- _REQUIRED WORK_
Could you print exactly the lines of the listing below, starting at the line that has "The height and width of the screenshot is (365, 697)." and ending at the line that has "Viewport: 581px width, 326px height.", and only those lines?

- _RECORDS PROVIDED_
=== Section Start ===

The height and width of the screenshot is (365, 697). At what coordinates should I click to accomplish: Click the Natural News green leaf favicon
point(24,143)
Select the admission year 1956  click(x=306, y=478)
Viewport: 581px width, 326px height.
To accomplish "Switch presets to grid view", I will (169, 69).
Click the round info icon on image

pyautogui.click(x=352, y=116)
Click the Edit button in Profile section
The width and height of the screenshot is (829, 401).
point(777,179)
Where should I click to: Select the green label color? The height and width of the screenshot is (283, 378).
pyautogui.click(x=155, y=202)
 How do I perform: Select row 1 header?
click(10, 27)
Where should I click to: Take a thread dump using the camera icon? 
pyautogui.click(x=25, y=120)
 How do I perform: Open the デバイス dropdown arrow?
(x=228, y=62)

=== Section End ===
=== Section Start ===

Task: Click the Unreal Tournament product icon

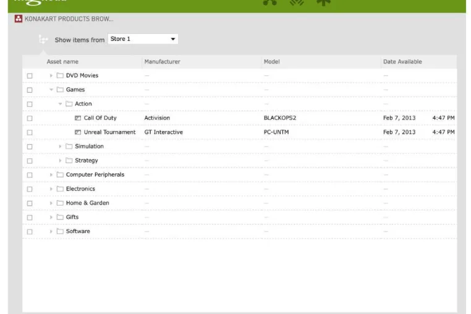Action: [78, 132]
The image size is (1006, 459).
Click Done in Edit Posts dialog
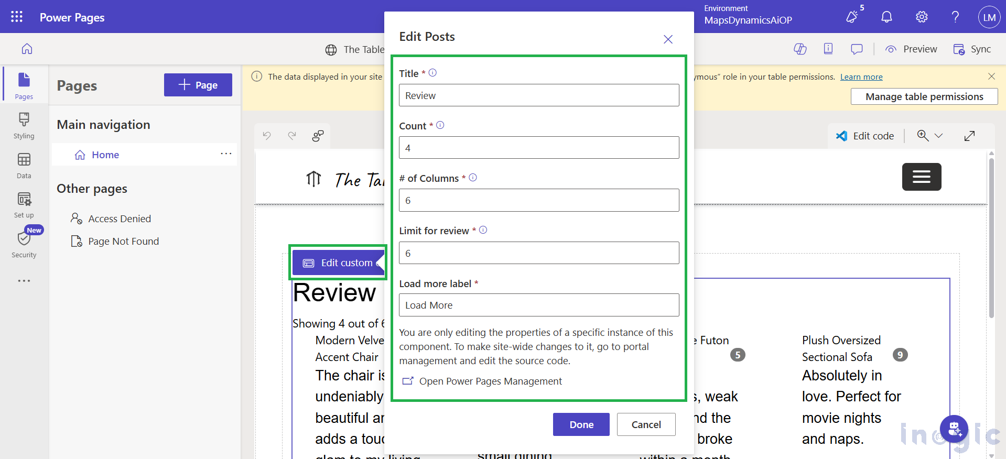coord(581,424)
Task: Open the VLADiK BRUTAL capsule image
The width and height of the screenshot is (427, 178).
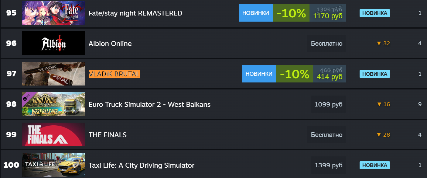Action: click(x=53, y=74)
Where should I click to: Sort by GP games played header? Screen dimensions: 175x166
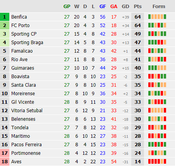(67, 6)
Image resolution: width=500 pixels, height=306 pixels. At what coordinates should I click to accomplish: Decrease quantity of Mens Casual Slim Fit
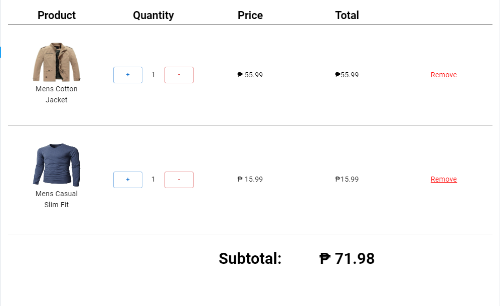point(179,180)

=== Section End ===
=== Section Start ===

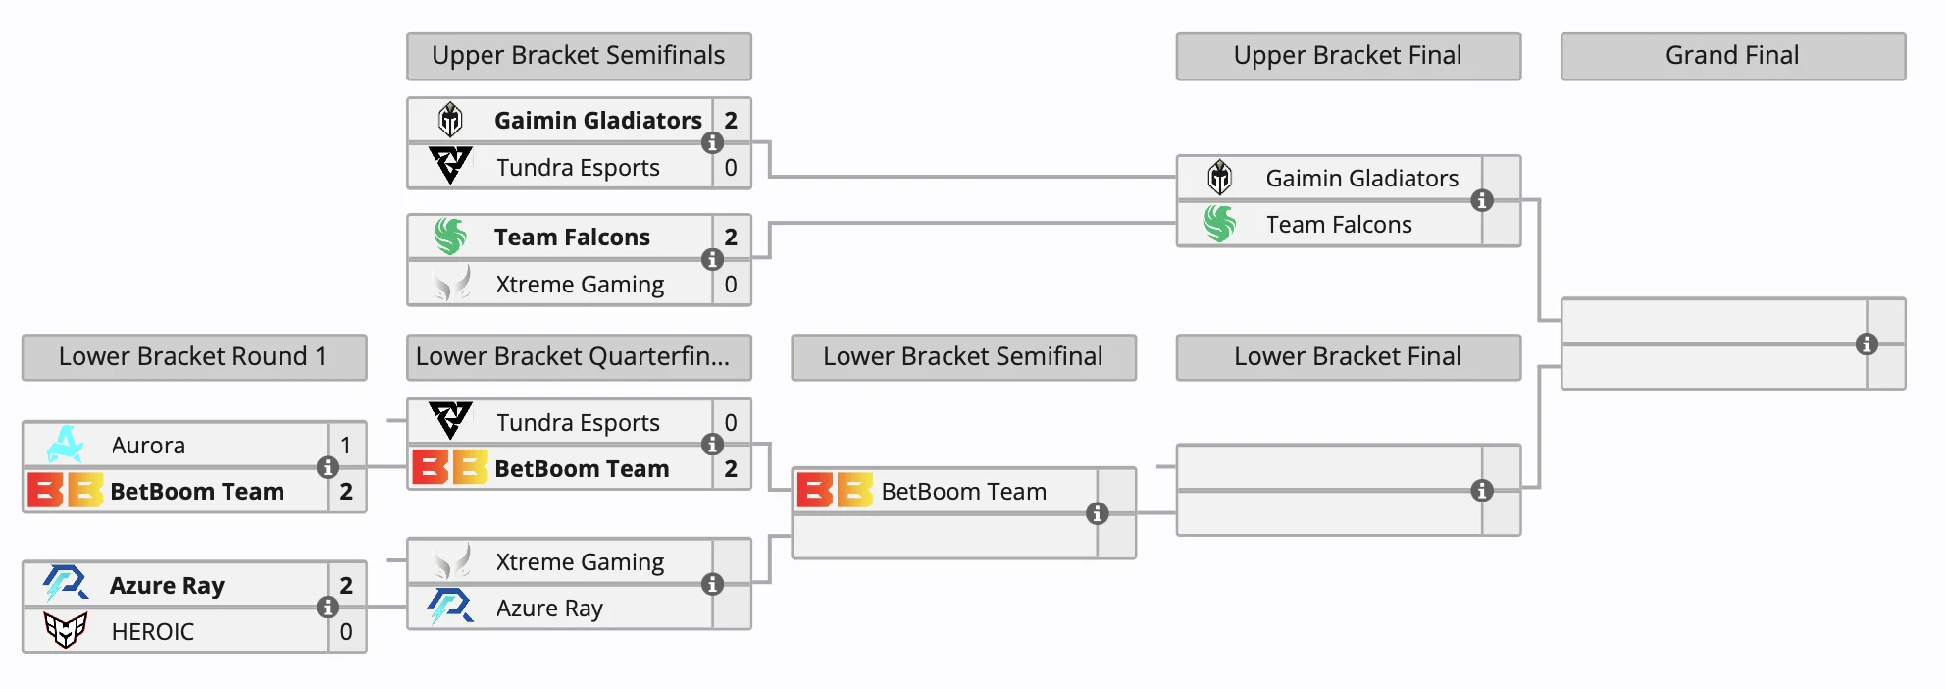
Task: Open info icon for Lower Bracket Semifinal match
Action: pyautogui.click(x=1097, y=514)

=== Section End ===

- _EXPECTED ANSWER_
The height and width of the screenshot is (365, 697). At what coordinates should I click to accomplish: Click the Natural News green leaf favicon
point(24,143)
Select the admission year 1956  click(x=306, y=478)
Viewport: 581px width, 326px height.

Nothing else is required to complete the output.